The slope past 3000masl
is a barren wasteland. No moss, no grass, no trees. Nothing.
My heart beat at a fast
tempo from the straining hike. I was walking still with my trekking pole in one
hand, gloves wrapping both, slowed down nonetheless.
It was so hazy, the
light from the headlamp could not penetrate the fog, I couldn’t see where I was
stepping on. I would slip once or twice on the loose rocks – mini heart attacks
ensue. The air would clear at times, and when the fog strikes back it was so
cold, blinding and piercing, you could even smell sulfur in it.
I could not stop for
long, or else the heat produced from my body won’t be enough to offset the
coldness of the mountain air. I did not stop to ask if this was the right
decision, there was simply no turning back.

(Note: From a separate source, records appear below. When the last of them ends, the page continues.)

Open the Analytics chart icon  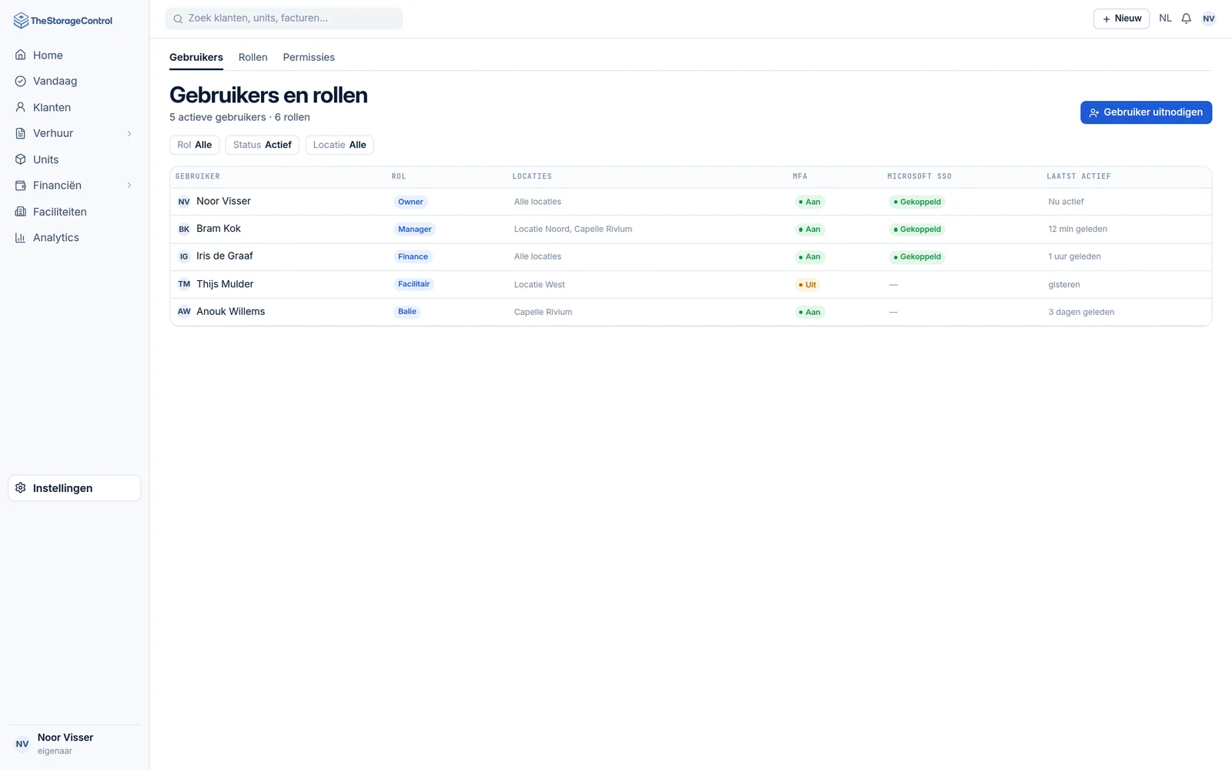21,238
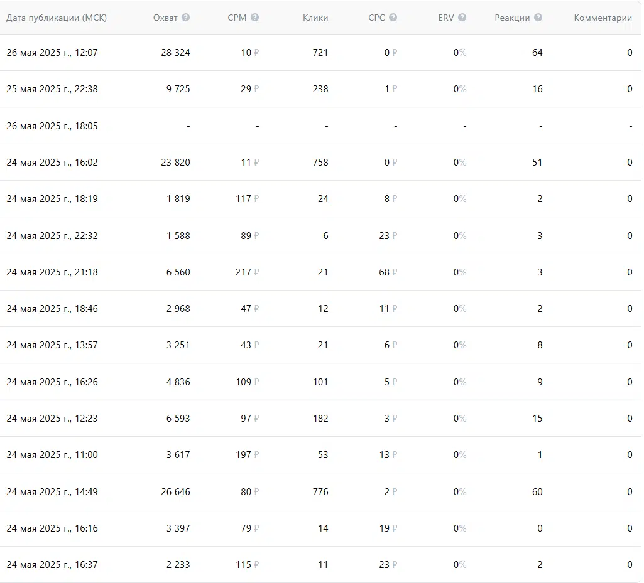Click the ERV column header text

(446, 18)
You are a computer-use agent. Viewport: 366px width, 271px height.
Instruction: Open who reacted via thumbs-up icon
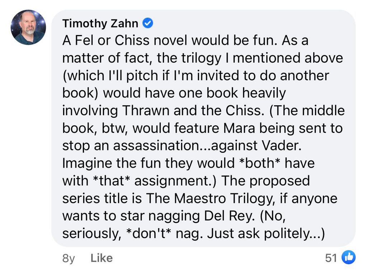348,257
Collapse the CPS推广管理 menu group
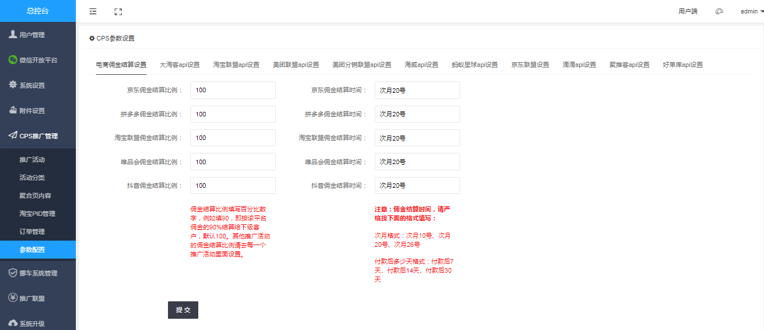 click(38, 136)
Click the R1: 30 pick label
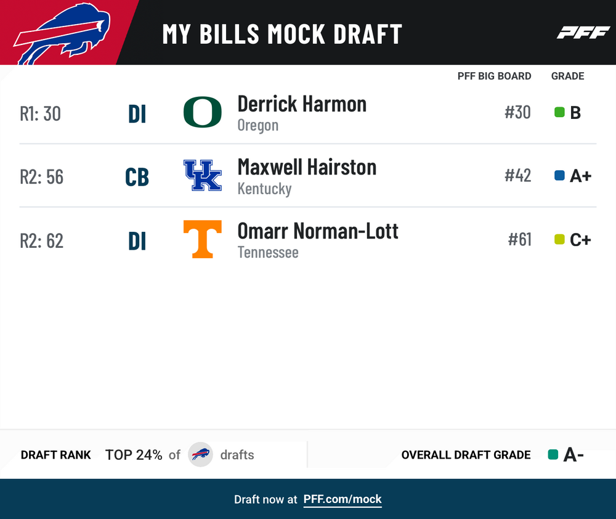 (x=41, y=113)
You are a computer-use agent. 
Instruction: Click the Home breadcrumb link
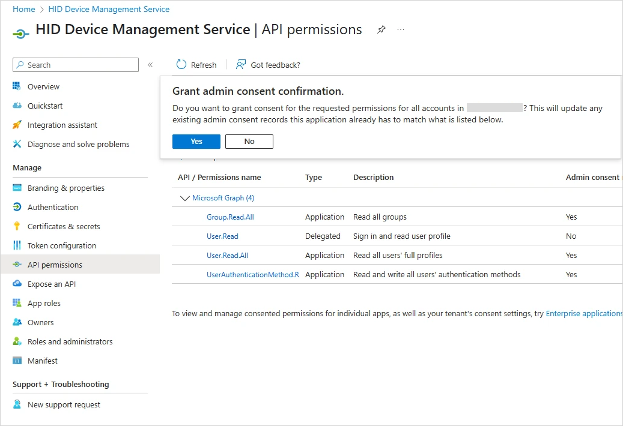tap(24, 9)
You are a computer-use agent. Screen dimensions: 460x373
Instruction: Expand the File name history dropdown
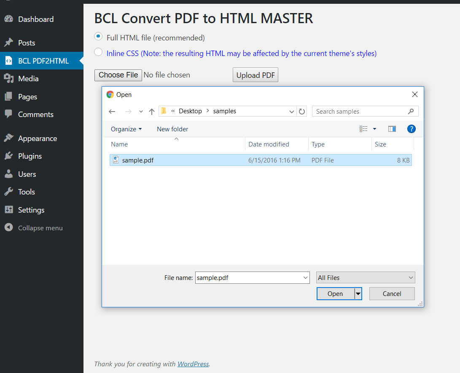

I felt strangely calm, though
sometimes angst of fear panged my chest.
It was within that time
I began to realise that what made all of these worth doing was when I see Tokie
climbing perpetually despite everything – EVERYTHING – menstrual pain,
lethargy, lack of sleep notwithstanding, as if she had no inhibition to her
dreams. Or seeing Asyraf calmly steps on the slope, sometimes guiding Ita with
his voice as soft as ever. Or when Afiq sacrifices half of his comfortable sleep
for me by letting my legs rest underneath his to preserve my body temperature. Or
when Hakim willingly carried the 6-men tent that adds a few extra kilograms to
his load so that we could have a shelter to sleep in.
I was too busy trying
to prove myself, to validate myself, my own life and my being that I began to
forget that I had drawn and adapted strength from these people to complete my
journey. This was not a solo hike – this is not the testimony of my own
strength – this is a story of the collective efforts of 10 brave souls who
would sacrifice their selves for the team, and inspires me by doing so. They told
me I had the mental stamina to pull it through, though it was really them who
lend me their endurance.
What’s the meaning of
life?
I remember feeling
really close to the people of this land, we shared the same language, the same
skin colour, the same belief – it was like staring into a mirror. Though our
lives are separated by the Malacca Straits, we are essentially the same.
Life happens slightly
differently here. It’s a land of perpetual coldness, 1500 meters above sea
level. The atmosphere always seems dull, the pace always seems slow. There was
this brutal realization that this place has a dual quality of being homely hospitable, and
unapologetically unliveable, just like the homestay where we stayed. It was
cozy interior-design-wise, but the cold air was choking and the running water
from the tap was icy cold. It was damp all year round, I wonder if they’d ever
wash and hang their clothes to dry under the cold ambient. It almost feels illogical
that this is their day-to-day reality, yet they lived.
The morning prayer call
from the nearby mosques almost conceals the true extent of the unfriendly
coldness of dawn. What reverberated through the dense air was similar to that
of home, but it was literally a different air – temperature, chemical
composition, humidity and all.
Life is not just a
series of events. Life is how we lived with what we believe, with what we made
out of ourselves, and with the understanding that people lived differently and
that your life is made up of various presence of people who helped shaping it.
I found the latter on
this mountain, in the faces of these friends. Those who suffered the same trials
as mine and emerged triumphant. I found the different, various lives that were lived
at the foot of Kerinci – from the smiles of them aunts who sold us teh angek in
small warungs, the son of the homestay owner who played flipping cards with
reckless abandon, the farmer whose cow barn was our pitstop, to the girls who
board the back of pickup truck who almost got killed when it maneuvered.
There. I could not
decipher the meaning of life per se, as it is irrelevant to try to define
something of a whole immense spectrum of meanings and definitions, but it was
through a different perspective somewhere thousands few kilometers away from
home I could see how my life was a gift and this journey was another proof that
I was lucky to be living it.
I was lucky to have
those friends on the mountain.
When I reached the top,
all that I could see was the 10 of us standing side by side, thinking if this
is the last time we would do this. Or that if this friendship would survive the
test of time. I could never imagine scaling the mountains alone without even a
single soul with me along the way, or standing on the top all by myself.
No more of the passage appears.